Although it has been a mild winter it has not been an easy one. We have spent about a third of our time over the last four months cleaning up from October’s snowstorm. We are now within a few hours’ time of having completed that cleanup (I’d rather say we’re all finished, but there’s one more pile of brush from a hedgerow to run through the chipper, and a few more truckloads of firewood to pull out from the farm fields where trees fell.) And of course we haven’t cleaned up every tree that was damaged, only those that were along roadsides, trails, near buildings, and those that fell into farm fields and meadows.
Many of the other winter projects I had planned—pruning low branches and controlling invasives—got pushed to the back burner in order to accomplish this cleanup.
We’re have performed the winter mowing of meadows for all the ones we can—there remain two that are too wet to mow unless we have very cold temperatures for an extended period. We’ll try again next year; there’s no harm letting them go an extra year. We took advantage of every morning when it was below 25 degrees Fahrenheit to mow meadows, chip brush, or haul wood out. We pushed the limits on testing soft ground but managed not to make ruts that can damage soil structure and alter drainage patterns.
Winter isn’t over and we will likely have more cold weather—but I’m not going to count on much more frozen ground. The sun is rising higher each day and the window during which the ground is firm each morning has been getting earlier and shorter.
I have also prepared the three meadows we would like to burn this spring in lieu of mowing, though I learned today that this year Crow’s Nest will be lowest priority among our preserves for burning (the past few years we have been first on the list, and since our prescribed fire team is at the mercy of the weather and spring’s progress for conducting burns not all of the sites on the list will likely get done each year).
Don’t forget we did have some snow this winter. But it was nice not to have continuous snow cover present for a long period of time so that we could accomplish some of these projects. I have just one easement left to monitor (another task made easier without snow). We’ve serviced our mowers and trimmers. Good thing we’re on schedule—spring is ready to start.
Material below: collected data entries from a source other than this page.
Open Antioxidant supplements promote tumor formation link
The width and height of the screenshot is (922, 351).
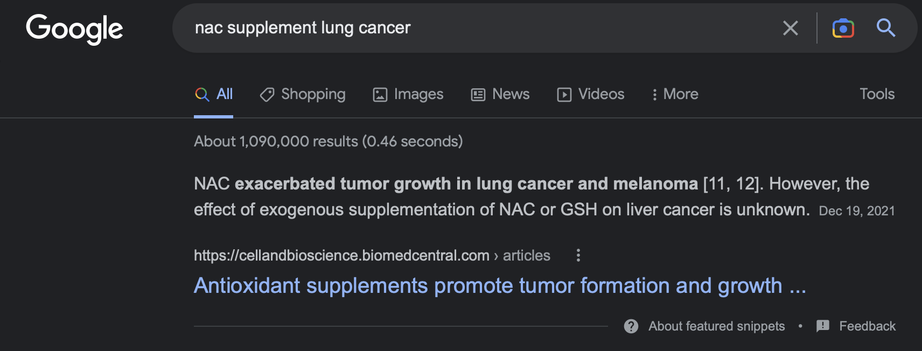(500, 286)
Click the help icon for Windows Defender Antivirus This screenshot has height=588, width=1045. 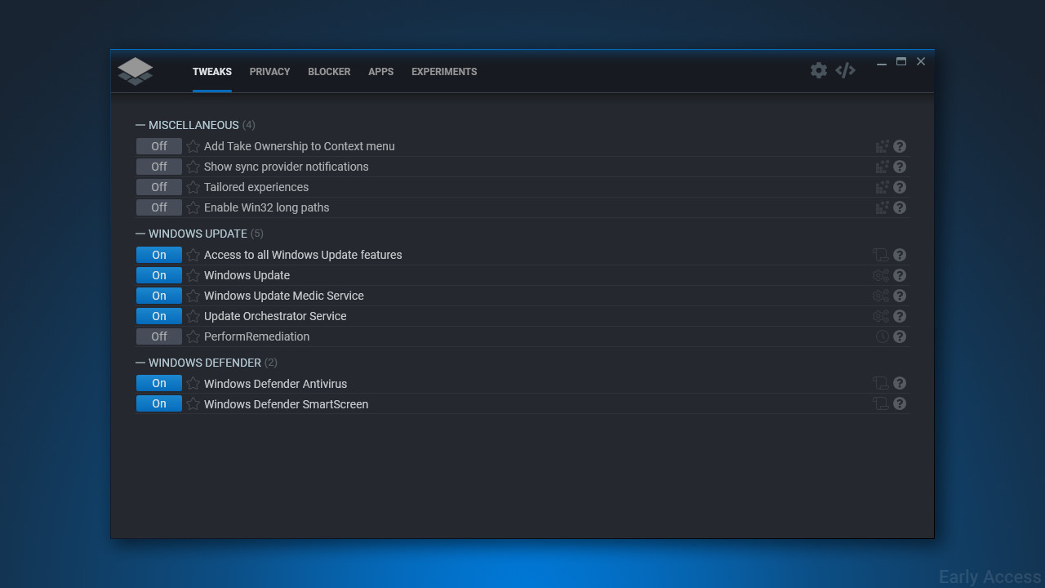tap(900, 383)
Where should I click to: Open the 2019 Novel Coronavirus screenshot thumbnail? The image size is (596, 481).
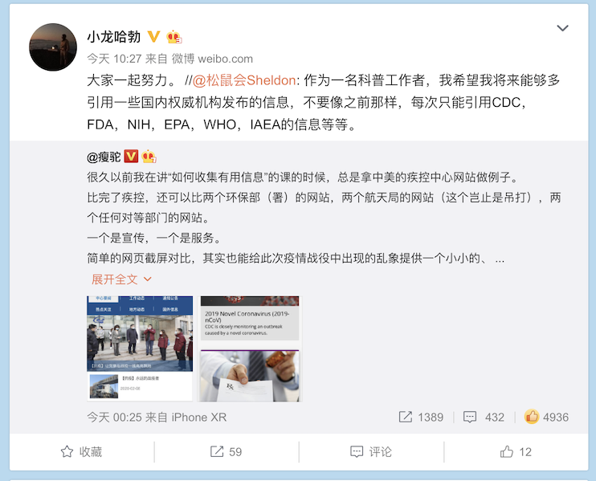250,349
Our small population of the invasive spring ephemeral lesser celandine (Ranunculus ficaria) has not made its appearance (yet?). Could it be that I’ve finally controlled it? Populations elsewhere are already up and blooming.
Red maple buds are plump but not flowering yet. Bloodroot, usually our first native spring ephemeral wildflower to bloom, is not up yet.
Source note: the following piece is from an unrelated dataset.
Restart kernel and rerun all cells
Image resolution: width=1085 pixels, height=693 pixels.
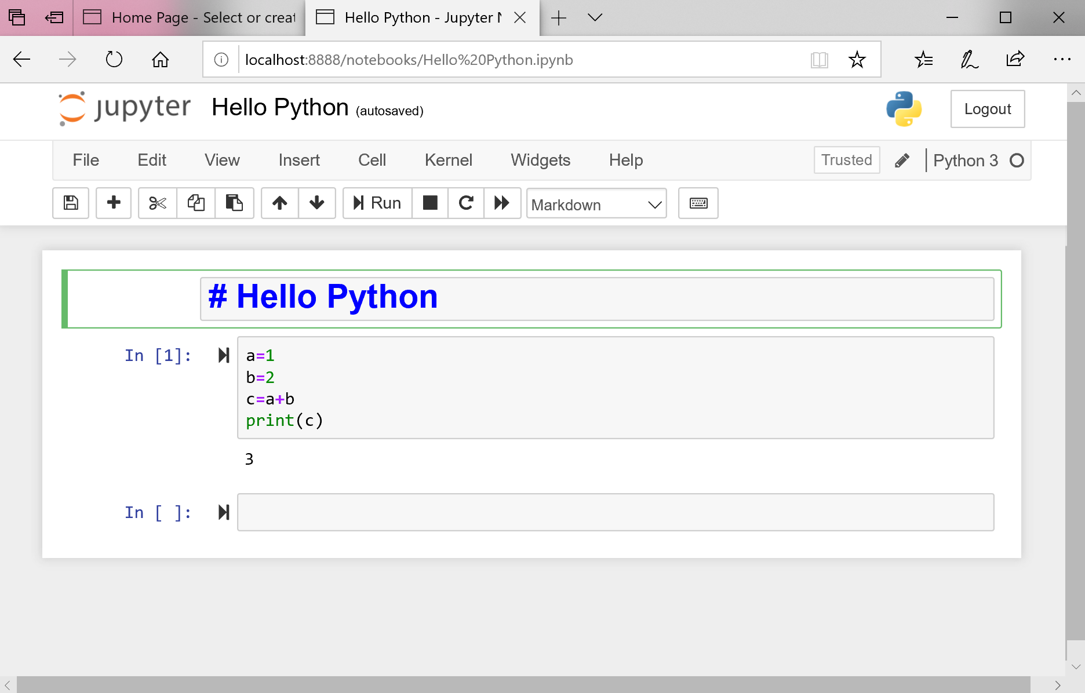pyautogui.click(x=502, y=203)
A note about amphibian migrations:
We’ve had a few relatively warm rainy days recently but very little salamander and frog migration has been reported yet—it’s still early for the season. But it’s raining now and if it continues there could be some activity this evening. If conditions are right (evenings usually in March with rain and temperatures above the low 40’s) you may find salamanders crossing local roads tonight. Avoid using these back roads if you can and if you can’t then drive slowly enough to spot the critters.
Posted by Daniel Barringer on February 29, 2012.